#### What to do
Repeat exactly the lines running from the first line of the data to the line containing "The height and width of the screenshot is (408, 600).", both ends included, and nothing else; drop the pictures.

** Opening Data for the task block **

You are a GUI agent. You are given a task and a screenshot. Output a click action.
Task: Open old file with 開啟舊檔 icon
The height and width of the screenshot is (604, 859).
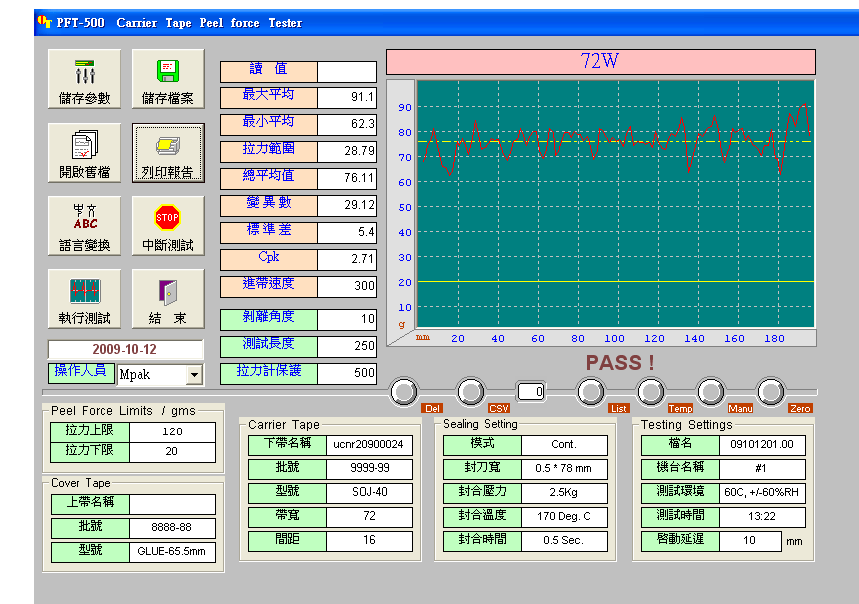point(84,152)
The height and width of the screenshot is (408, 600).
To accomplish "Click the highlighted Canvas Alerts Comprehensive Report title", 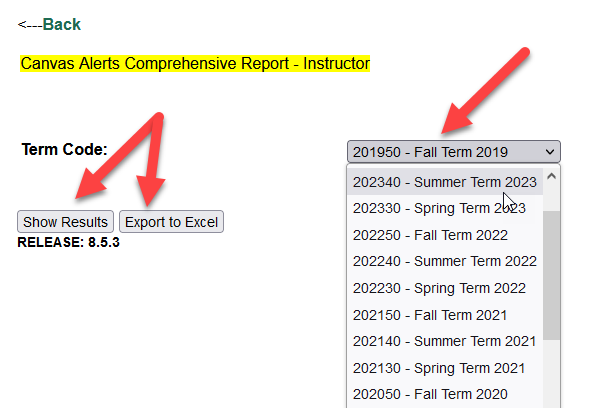I will [195, 64].
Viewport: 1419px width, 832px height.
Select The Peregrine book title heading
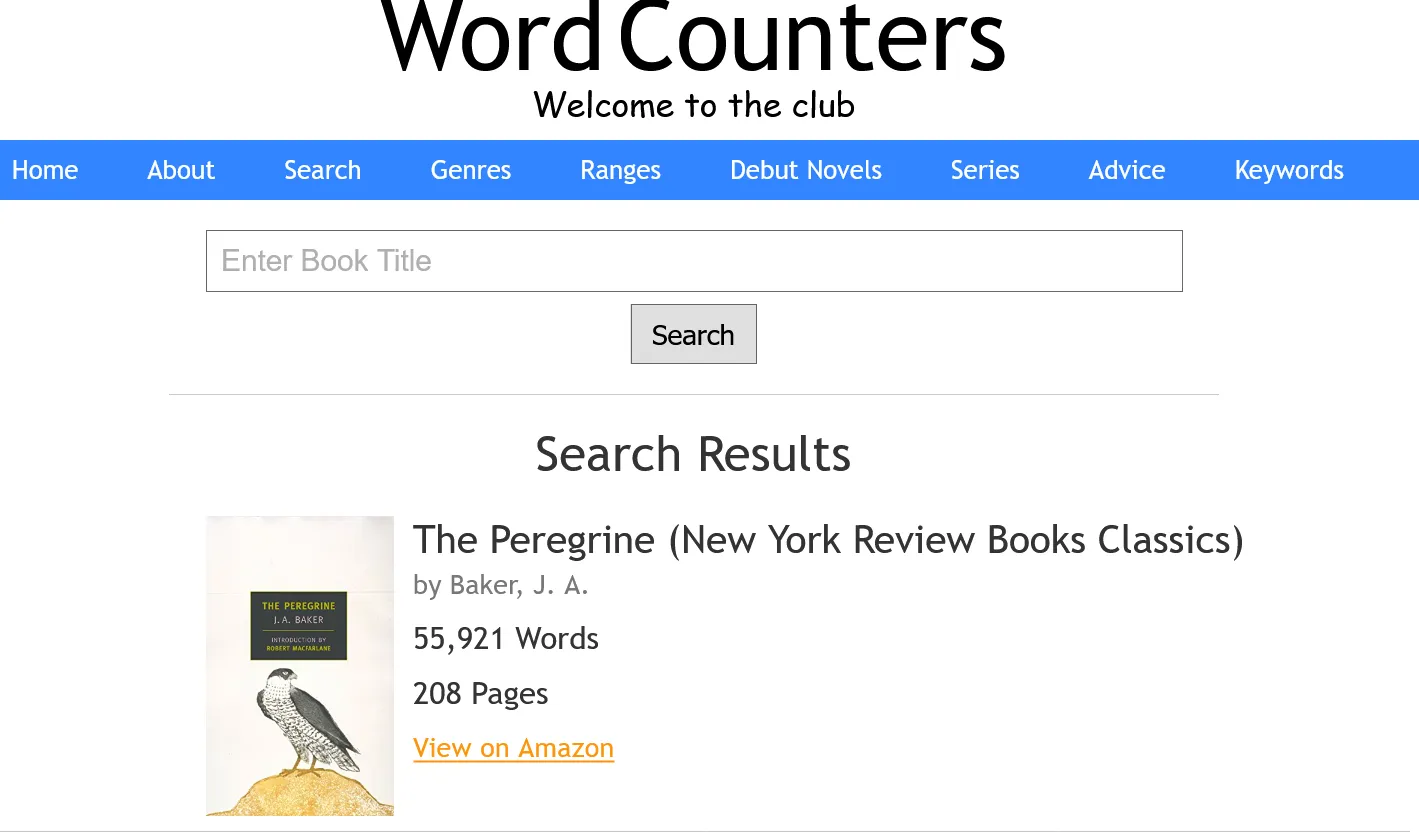[x=828, y=540]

** Closing Data for the task block **

#### Exercise answer
You are a GUI agent. You are given a task and a screenshot. Output a click action.
Task: Open old file with 開啟舊檔 icon
The height and width of the screenshot is (604, 859).
point(84,152)
The height and width of the screenshot is (408, 600).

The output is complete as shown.